Hay un acostumbrarse del hombre a Dios. Él es totalmente santo. Sabemos que nadie puede presentarse ante él de golpe: quedaría deslumbrado, esto es, totalmente desbordado por la santidad de Dios. Como quien mira directamente al sol: te quema. Pero Dios nos va educando la vista para que podamos verle cada vez mejor. El misterio de la encarnación, en el que la divinidad se esconde tras la humanidad de un cuerpo real, Dios se acerca al hombre para curarlo de su ceguera. Pero aún ahí, en esa humanidad que es totalmente instrumento de la misericordia divina, Dios está escondido.  Es necesaria la fe.

Hoy nos encontramos con dos ciegos que van gritando detrás de Jesús. Le llaman Hijo de David y piden compasión. Es una petición que con las mismas palabras o parecidas encontramos varias veces en el Evangelio. No sabemos con qué intensidad las pronunciaban aquellos hombres. En cualquier caso Jesús les pregunta para centrar el asunto: “¿creéis que puedo hacerlo?”. Ahí está el meollo de todo. Porque pedimos constantemente al Señor, pero, ¿esperamos que realmente nos escuche? Jesús les pregunta y por tanto los coloca en una situación realmente comprometida. Es decir, han de apostar por él. Y condiciona su milagro a la fe de aquellos hombres que, como la tenían, recuperaron la vista,

Después Jesús les ordena que no digan nada y, aunque lo manda con severidad, no le hacen caso. Qué signifique eso y por qué nos lo cuenta san Mateo no lo sé bien. Hay quienes dicen que estuvo mal que lo hicieran, porque desobedecían a quien les había curado. Hay algo misteriosos en todo esto. Quizás habría que preguntarle a san José, maestro del silencio, para que nos ayude a entenderlo. De momento basta con contemplar que las cosas fueron así.
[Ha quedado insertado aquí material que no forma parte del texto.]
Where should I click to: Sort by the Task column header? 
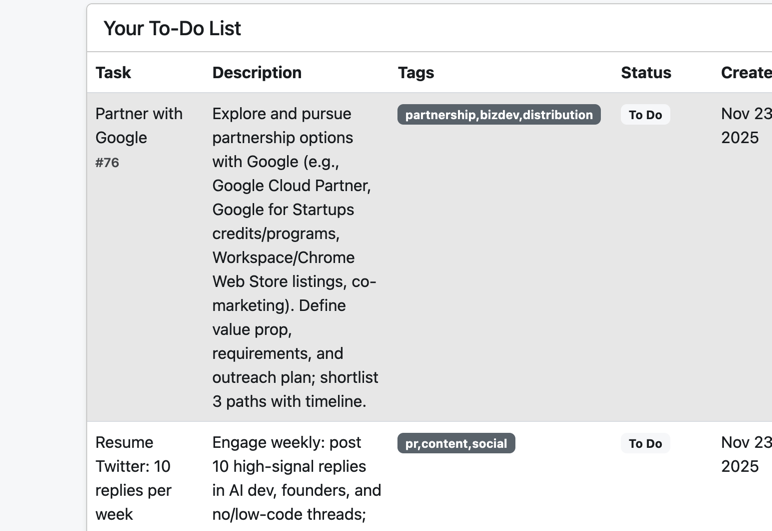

En este camino de Adviento en que estamos el evangelio de hoy nos hace pensar en nuestra propia ceguera. Es decir, nos espolea a desear más fe. No podemos dejar de recordar que en el misterio de la Anunciación la Virgen expresó su fe incondicional, que era también disponibilidad, a las palabras que Dios le dirigió a través del ángel. Así dejó que quien era la luz viniera a iluminar este mundo. También necesitamos de la luz de la fe para entender mejor el misterio de la Encarnación y para saber qué es lo que necesitamos esperar. Quizás sobre todo esto último. ¿Qué es lo que verdaderamente espero? El Adviento, que vivimos junto con toda la Iglesia me lo recuerda: esperas a Cristo. Ven Señor, no tardes, y cura mi ceguera.